▶ Aim
Can you copy the material word for word, from its first line through the line that contains "Action: click(x=239, y=264)", both included? Leave the pictures out of your copy.

....

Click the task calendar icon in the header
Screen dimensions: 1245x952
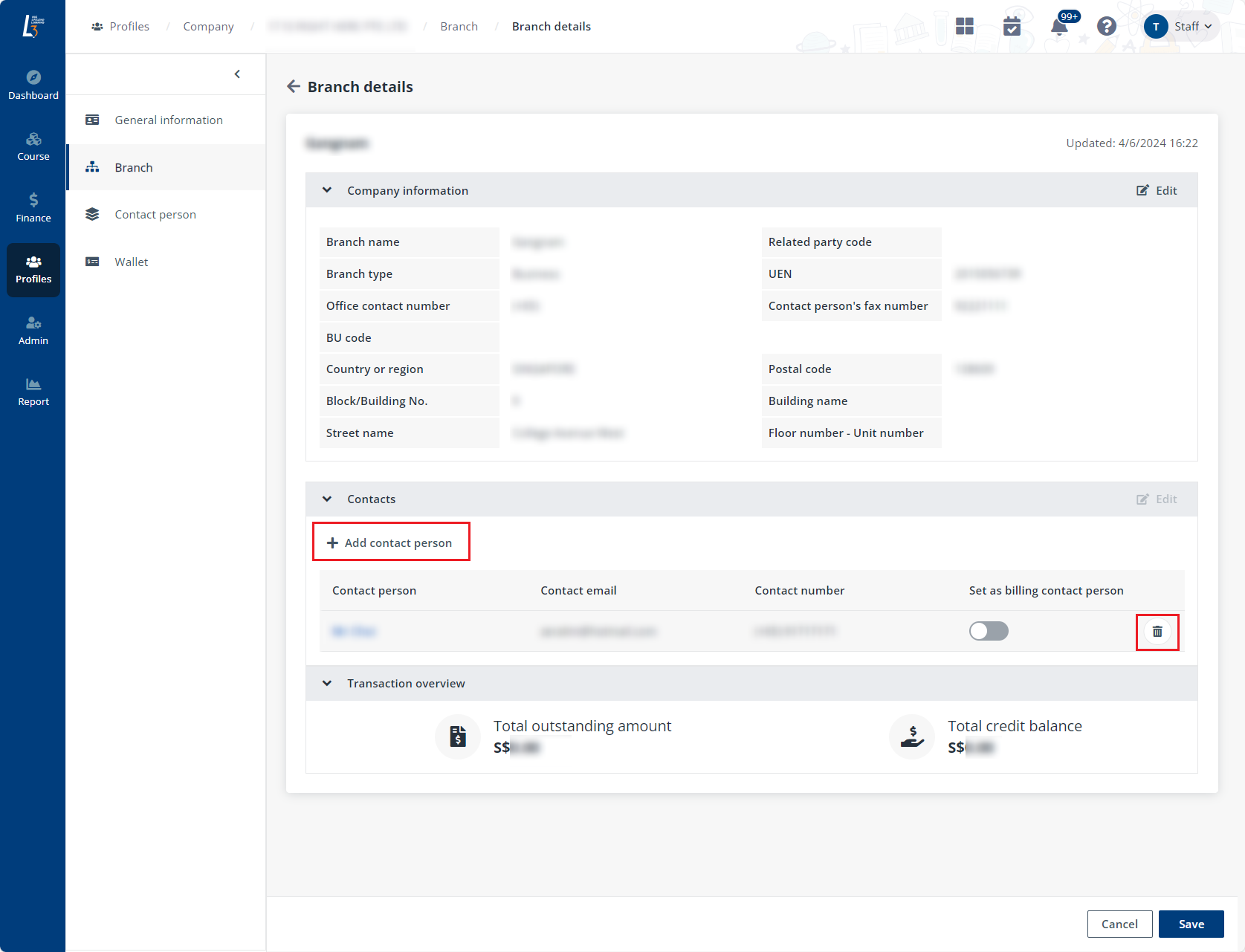(x=1012, y=26)
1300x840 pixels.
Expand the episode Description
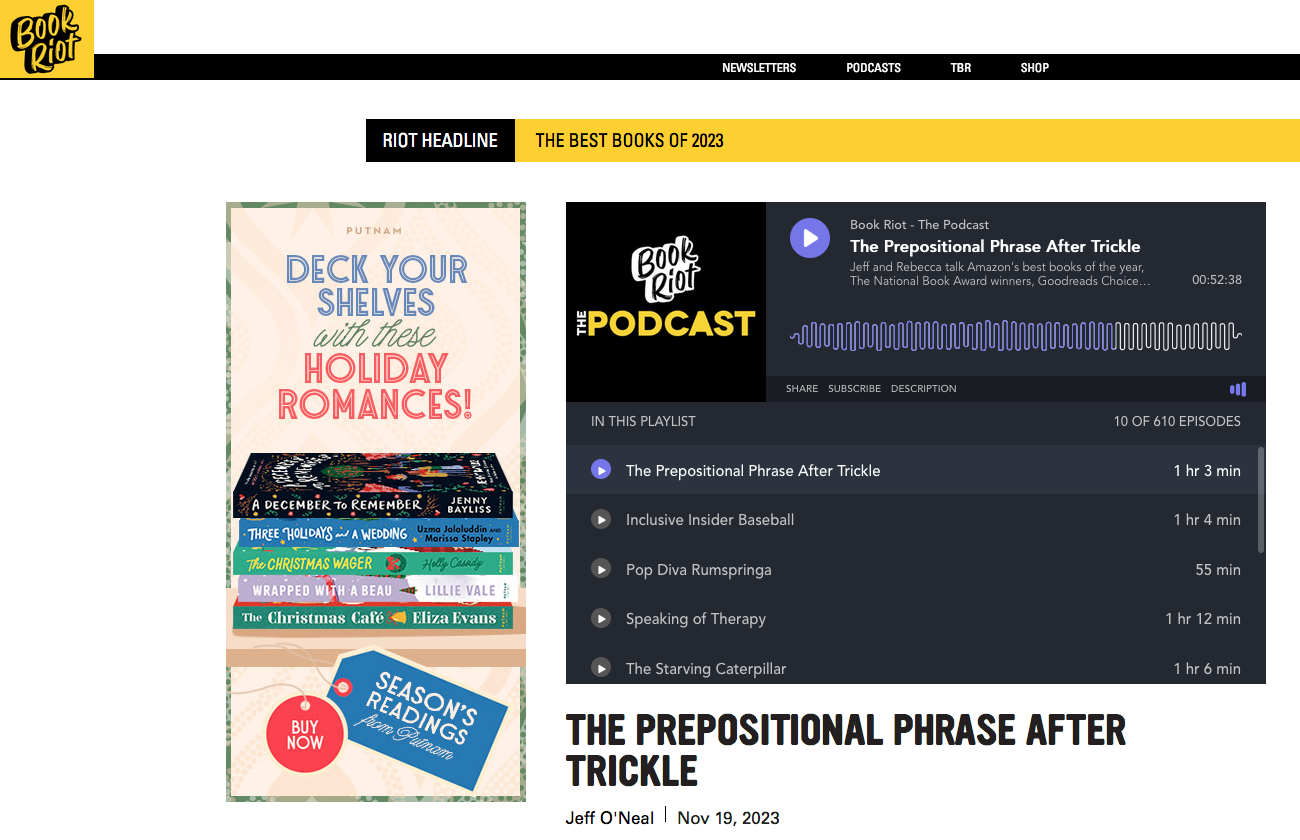923,389
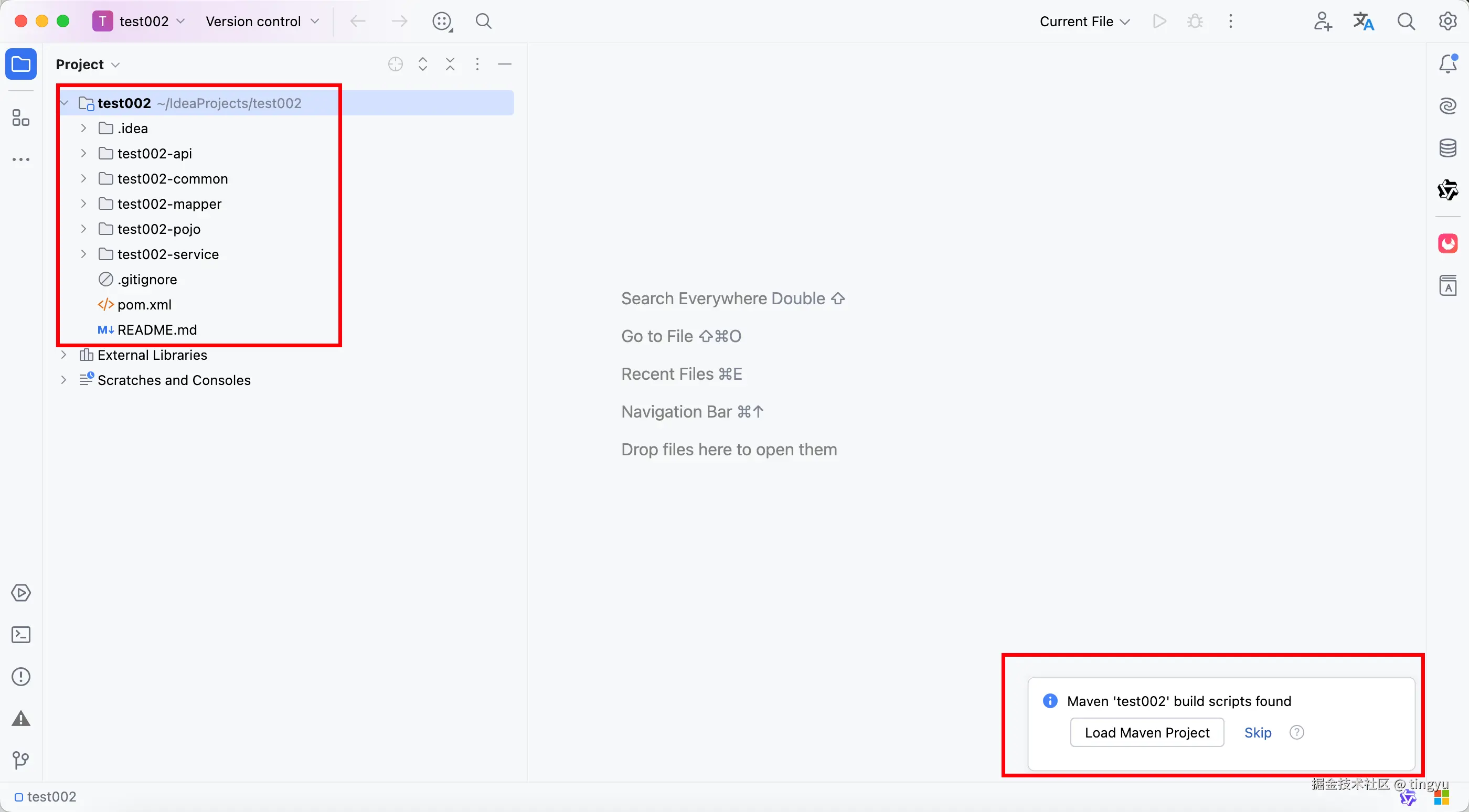Open the Services run tool window
1469x812 pixels.
[20, 593]
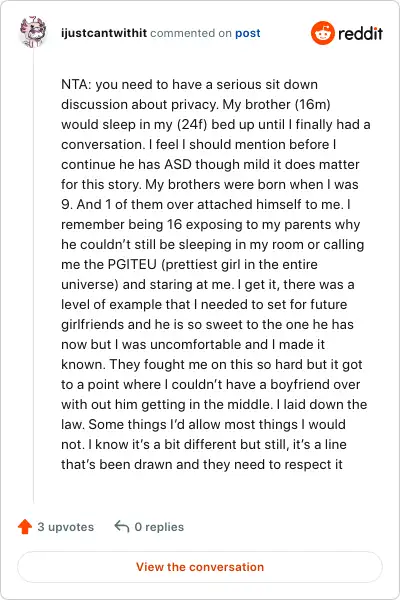Viewport: 400px width, 600px height.
Task: Click "(prettiest girl in the entire" phrase
Action: click(x=239, y=264)
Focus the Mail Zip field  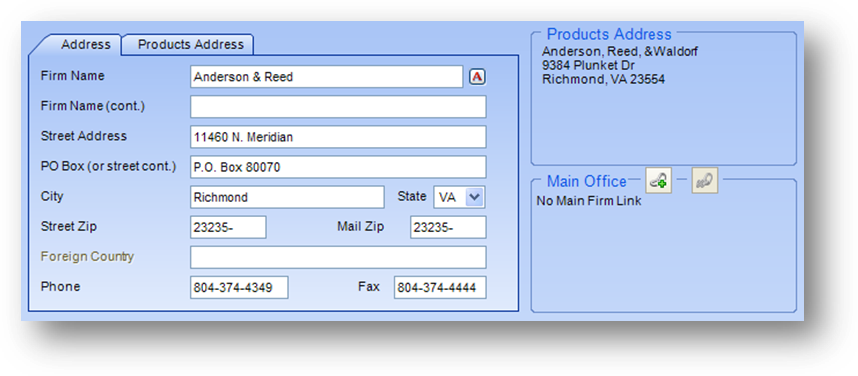(448, 227)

....

▶ Expected answer
Click the task calendar icon in the header
Screen dimensions: 1245x952
(x=1012, y=26)
1300x840 pixels.
Expand the episode Description
923,389
Open the Services run tool window
1469x812 pixels.
[20, 593]
Viewport: 400px width, 600px height.
Task: Click "(prettiest girl in the entire" phrase
Action: click(x=239, y=264)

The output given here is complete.